BC Ferries posted a revised schedule of the run between Horseshoe Bay and Snug Cove this week. The new schedule shows the cancellation of the 5:30am and 7:30am sailings from Snug Cove on Saturdays and Sundays, as well as the 7pm Snug Cove departure on Saturday and the 8pm Snug Cove departure on Sunday. Four sailings from Horseshoe Bay have also been cut from the weekend mornings and evenings.
Adam Holbrook, the chair of the Bowen Island Ferry Advisory Committee (BIMTAC), calls the cuts arbitrary but says that this schedule is an improved version of the one set out in the consultation document put out by BC Ferries in November.
“In mid-March, we met with them and they offered a revised version of the schedule which met our basic objectives,” said Holbrook, explaining that the municipality’s “basic objective” was to hold on to some early.
“It was at this meeting, in mid-March, that we realized that BC Ferries is determined to cut sailings,” says Holbrook.
He adds that, there is no way of knowing whether BC Ferries will save more or less, or how much more they will save than their goal of $270 thousand per year on this route.
“They won’t tell us how much a single sailing costs,” says Holbrook. “BC Ferries claims that any information about their operational costs is confidential, and the only way we could access it would be through a Freedom of Information request.”
Given the lack of information available, Holbrook says it is impossible to calculate the potential cost-savings of various solutions, such as home-porting the Queen of Capilano on Bowen, or making two-lane loading a possibility, thereby cutting the amount of time it takes to get cars on and off the ferry.

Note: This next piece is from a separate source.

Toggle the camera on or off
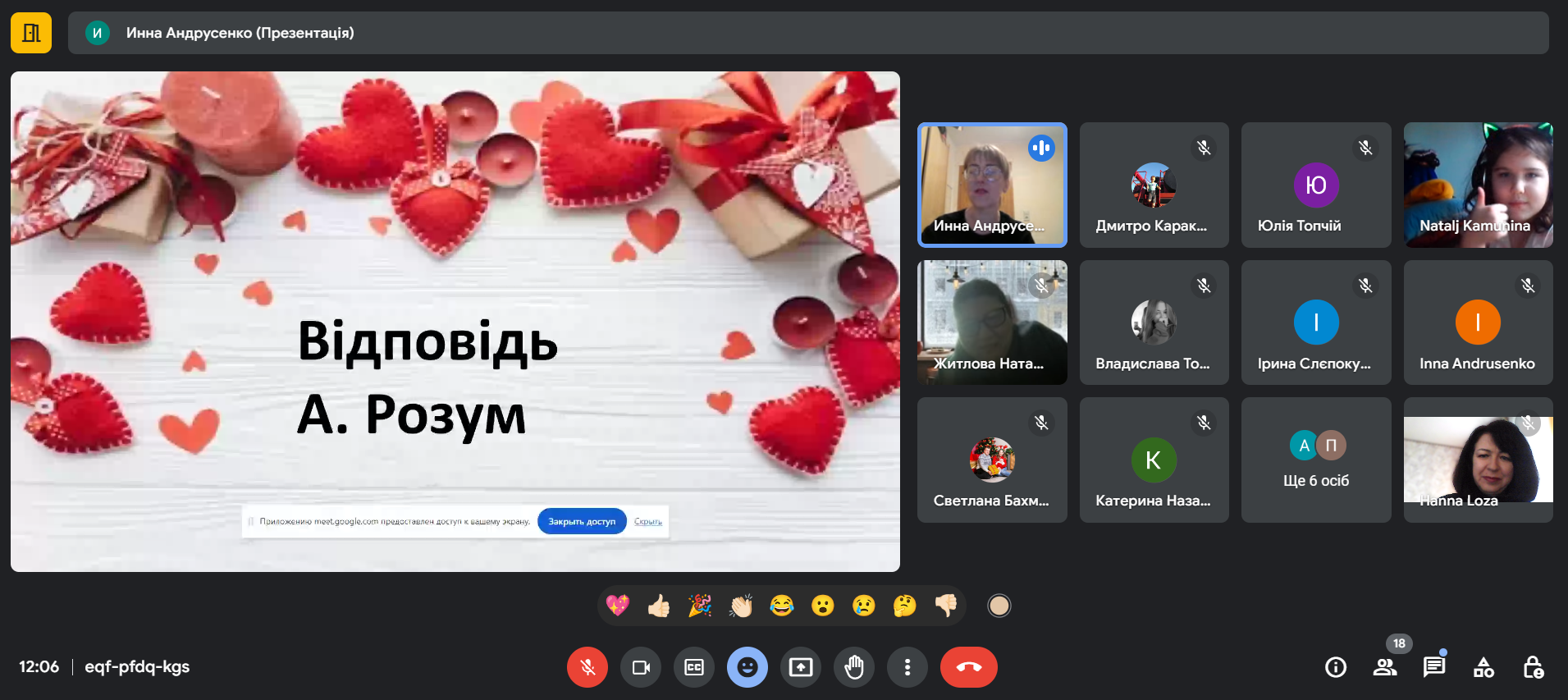Screen dimensions: 1568x700 640,667
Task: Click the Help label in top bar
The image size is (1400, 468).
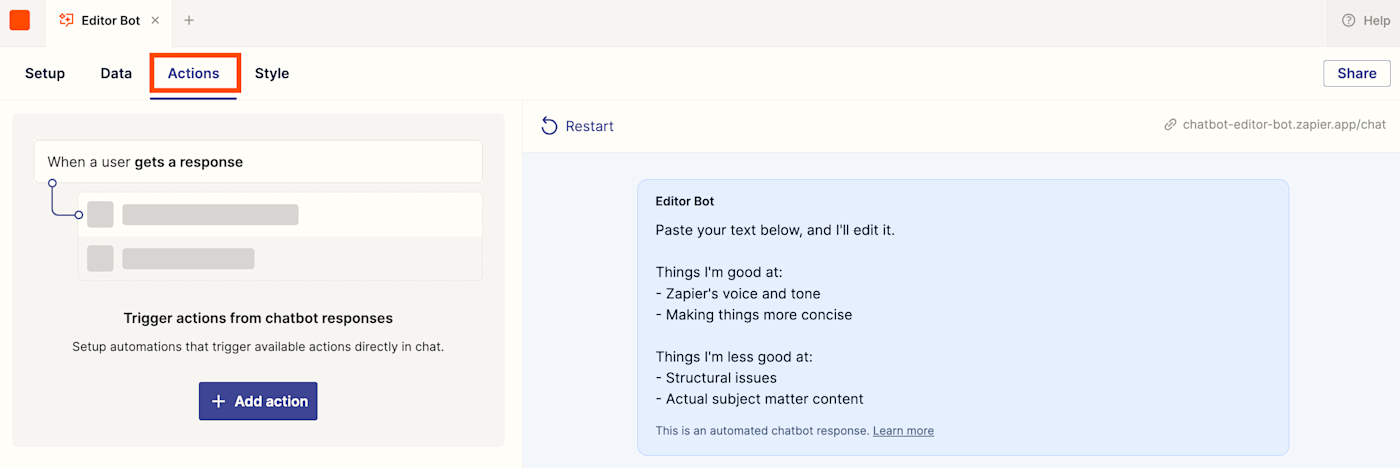Action: 1377,20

He says that BIMTAC will be looking at the public numbers that will become available once BC Ferries submits documents pertaining to upcoming contract negotiations. This will likely happen in September,
“This is very complicated, and we shouldn’t have to do it,” says Holbrook.
In the meantime, Holbrook says he and Mayor Adelaar intend to bring up the issue of information, and the lack of it, with Transportation Minister Todd Stone at their meeting with him this Friday.
Holbrook says that he and the mayor also intend to discuss ways that BC Ferries could serve Bowen better.
“Maybe having two smaller ferries going back and forth to Bowen might be more efficient than having just one big one. The Queen of Capilano should be going in for a re-fit in 2015, and we should have the opportunity to try new things.”
Holbrook says that most importantly, he wants the meeting with Minister Stone to be a “constructive” one, and he wants to see Bowen Island take the ferries issue more seriously, and approach the issue with a view toward long-term solutions.